I bought 10 lbs of marbles from someone on Ebay when I first started with the intent to use them to fill headspace. 10 lbs doesn't even fill a one gal jug. It's more like about 2 qt's. 
They come out of the carboy rather easy if you just tip it over into a strainer.

For my 6 gal kits, it just rack down to 5 gal carboys now. I only use the marbles in my 1 gal fruit wines.


----------



## ckvchestnut (Feb 14, 2014)

Thanks Lori! What about 5 gal juice buckets? I filled my plastic carboy today with 5 1/2 gal of water have no idea if it was supposed to be 5 or 6 that's sad in my opinion 

Might use my 5 gallon spring water jug to rack into reluctantly


----------



## LoneStarLori (Feb 14, 2014)

I have one 6 gal glass and the rest are all 5 gal. I like to have several batches going and the only time there is 6 gallons, is when I rack from the primary. 
I noticed the other day while racking from one 5 gal to another I didn't have enough room in the one I was racking to. They were both Italian too. Thats when I decided to measure and sure enough, there was about a quart difference between them. I marked a line with nail polish at the 5 gal mark so I will know which is the bigger one next time.
If you don't have a glass 5 gal, I don't think using a water bottle will hurt. At least not for a while. It's probably better than the buckets because of less air surface are. 
If you are going to bulk age, I would def get a glass one.

Now that you have lost all faith in carboy measurements, can I interest you in some marbles? lol


----------



## ckvchestnut (Feb 14, 2014)

Haha! You want to give me some marbles? Lol I have all 6 gals 3 gals and a few 1 gals which are plastic lol need some "5's" I guess lol


----------



## JetJockey (Feb 14, 2014)

Record set:
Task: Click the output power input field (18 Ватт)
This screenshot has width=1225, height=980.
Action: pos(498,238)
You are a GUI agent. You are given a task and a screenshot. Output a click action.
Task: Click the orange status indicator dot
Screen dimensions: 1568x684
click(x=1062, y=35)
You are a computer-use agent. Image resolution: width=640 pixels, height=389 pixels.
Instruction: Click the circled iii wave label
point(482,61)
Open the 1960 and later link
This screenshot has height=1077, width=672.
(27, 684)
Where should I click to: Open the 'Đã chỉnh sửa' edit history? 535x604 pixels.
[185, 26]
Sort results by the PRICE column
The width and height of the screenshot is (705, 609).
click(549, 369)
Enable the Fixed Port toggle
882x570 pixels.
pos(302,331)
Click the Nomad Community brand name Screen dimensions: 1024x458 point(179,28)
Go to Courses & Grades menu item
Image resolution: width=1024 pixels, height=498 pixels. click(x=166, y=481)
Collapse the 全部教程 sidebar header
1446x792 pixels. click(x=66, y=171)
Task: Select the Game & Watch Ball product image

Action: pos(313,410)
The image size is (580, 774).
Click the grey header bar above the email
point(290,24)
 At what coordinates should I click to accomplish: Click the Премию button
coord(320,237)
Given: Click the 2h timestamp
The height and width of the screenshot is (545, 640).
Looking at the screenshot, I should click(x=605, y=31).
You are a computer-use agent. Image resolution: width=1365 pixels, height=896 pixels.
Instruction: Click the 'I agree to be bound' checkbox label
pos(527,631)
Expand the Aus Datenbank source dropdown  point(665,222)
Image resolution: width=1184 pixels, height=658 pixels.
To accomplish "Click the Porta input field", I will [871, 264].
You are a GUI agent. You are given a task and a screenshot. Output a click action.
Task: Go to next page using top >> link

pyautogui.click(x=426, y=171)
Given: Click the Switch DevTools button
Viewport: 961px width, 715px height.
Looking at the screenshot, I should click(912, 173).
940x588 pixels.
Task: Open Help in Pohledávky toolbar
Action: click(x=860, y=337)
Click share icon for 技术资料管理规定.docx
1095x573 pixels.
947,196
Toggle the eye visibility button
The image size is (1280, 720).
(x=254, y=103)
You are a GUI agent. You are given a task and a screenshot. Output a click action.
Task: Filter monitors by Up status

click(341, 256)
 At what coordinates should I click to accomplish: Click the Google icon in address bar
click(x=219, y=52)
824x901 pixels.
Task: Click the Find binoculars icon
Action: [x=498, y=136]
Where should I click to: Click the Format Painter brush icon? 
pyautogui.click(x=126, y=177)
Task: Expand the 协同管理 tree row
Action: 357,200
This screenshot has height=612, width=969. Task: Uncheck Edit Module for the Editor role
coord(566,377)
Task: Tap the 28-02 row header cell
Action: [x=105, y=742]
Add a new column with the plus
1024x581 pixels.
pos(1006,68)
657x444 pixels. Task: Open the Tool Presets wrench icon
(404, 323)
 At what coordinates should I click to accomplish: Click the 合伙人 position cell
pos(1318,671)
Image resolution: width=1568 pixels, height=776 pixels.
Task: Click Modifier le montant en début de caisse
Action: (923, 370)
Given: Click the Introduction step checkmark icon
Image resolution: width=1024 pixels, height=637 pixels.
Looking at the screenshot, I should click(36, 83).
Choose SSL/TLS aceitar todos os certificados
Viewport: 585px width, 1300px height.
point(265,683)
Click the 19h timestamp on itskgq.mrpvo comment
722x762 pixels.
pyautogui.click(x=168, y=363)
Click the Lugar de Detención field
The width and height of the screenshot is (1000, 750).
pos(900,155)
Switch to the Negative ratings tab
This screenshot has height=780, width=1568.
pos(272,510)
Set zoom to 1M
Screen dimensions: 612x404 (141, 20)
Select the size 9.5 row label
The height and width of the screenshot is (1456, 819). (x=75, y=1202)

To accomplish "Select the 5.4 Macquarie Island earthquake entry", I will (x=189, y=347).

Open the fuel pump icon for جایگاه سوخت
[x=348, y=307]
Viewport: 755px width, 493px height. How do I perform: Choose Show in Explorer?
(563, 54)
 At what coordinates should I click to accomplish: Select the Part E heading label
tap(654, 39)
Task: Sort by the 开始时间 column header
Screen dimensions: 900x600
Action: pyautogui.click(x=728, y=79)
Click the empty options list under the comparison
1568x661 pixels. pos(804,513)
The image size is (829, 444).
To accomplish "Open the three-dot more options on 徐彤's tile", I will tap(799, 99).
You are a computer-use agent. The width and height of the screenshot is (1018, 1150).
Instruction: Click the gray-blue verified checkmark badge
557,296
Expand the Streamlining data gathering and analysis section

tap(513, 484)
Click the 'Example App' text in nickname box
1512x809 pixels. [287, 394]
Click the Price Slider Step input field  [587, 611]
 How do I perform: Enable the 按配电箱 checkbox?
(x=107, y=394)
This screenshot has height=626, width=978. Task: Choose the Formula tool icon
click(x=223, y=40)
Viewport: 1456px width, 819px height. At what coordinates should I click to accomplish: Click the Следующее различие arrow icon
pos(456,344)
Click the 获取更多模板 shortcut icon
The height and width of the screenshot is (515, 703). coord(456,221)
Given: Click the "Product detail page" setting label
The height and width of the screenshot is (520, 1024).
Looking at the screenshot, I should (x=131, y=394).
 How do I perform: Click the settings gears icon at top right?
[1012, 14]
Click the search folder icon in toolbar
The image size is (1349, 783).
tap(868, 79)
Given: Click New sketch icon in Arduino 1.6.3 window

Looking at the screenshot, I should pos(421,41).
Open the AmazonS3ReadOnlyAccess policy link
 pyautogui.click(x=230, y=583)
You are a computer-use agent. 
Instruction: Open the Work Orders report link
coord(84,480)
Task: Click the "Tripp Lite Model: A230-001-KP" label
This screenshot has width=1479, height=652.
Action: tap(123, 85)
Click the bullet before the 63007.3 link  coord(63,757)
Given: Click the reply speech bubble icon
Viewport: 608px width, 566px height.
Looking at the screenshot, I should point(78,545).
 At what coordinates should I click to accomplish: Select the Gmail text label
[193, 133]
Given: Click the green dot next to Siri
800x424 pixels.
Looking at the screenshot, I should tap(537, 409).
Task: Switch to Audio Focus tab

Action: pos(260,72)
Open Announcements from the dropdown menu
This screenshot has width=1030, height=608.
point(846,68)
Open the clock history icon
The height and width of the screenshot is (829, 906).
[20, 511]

Exercise task 1: List every distinct username that appears in a post header in the carboy thread.
Exercise task 2: In the carboy thread, shorten the paragraph that begins "I noticed the other day while racking" and keep its main facts.
Exercise task 3: Give a continuation of the carboy thread, starting after its last line.
The data have no connection to the carboy thread.

Task answer 1: ckvchestnut, LoneStarLori, JetJockey

Task answer 2: While racking between two 5 gal Italian carboys, the receiving one didn't have enough room. Measuring them showed about a quart of difference. A nail-polish line now marks the 5 gal level so the bigger carboy is easy to identify next time.

Task answer 3:
My local wine store sells 6.5, 6, 5, 3 and one gallon glass carboys/jugs! I bought mine while listed at 6 gallon glass Italian and they are actually closer to 6.5 gallons. I now add my water for DB to the 6 gallon+ line on my 7.X gallon primary and then add the fruit (more than the recipe). This puts me about 1/2 inch below the primary lip. Carefully stirring! I end up not having to top up the 6.5 gal carboy when racking DB from primary to secondary. I have two 5 gallon cayboys that I use for wine with more lees so that I don't have to dilute the primary or top off. I reserve any extra in 1 gallon or 1/2 gallons to top up with.


----------



## ckvchestnut (Feb 14, 2014)

Oh and I will get some 5 gal carboys just wasn't sure how fast lol


----------



## sour_grapes (Feb 14, 2014)

ckvchestnut said:


> Ummm I get messages at my pump that say corrected volume and some temp degree what does that mean?



I am not sure, but I _think_ it means you live in Canada. I think there are consumer-protection laws in your neck of the woods that are not operative in mine.


----------



## LoneStarLori (Feb 14, 2014)

ckvchestnut said:


> Oh and I will get some 5 gal carboys just wasn't sure how fast lol



I don't know if you have an All in One pump, but if you plan on buying one, I would get glass carboys. The plastic can be a pain with the pump.


----------



## Putterrr (Feb 15, 2014)

ckvchestnut said:


> Ummm I get messages at my pump that say corrected volume and some temp degree what does that mean?
> 
> It appears to me that everyone must hold their gas at a standard temp in the tanks.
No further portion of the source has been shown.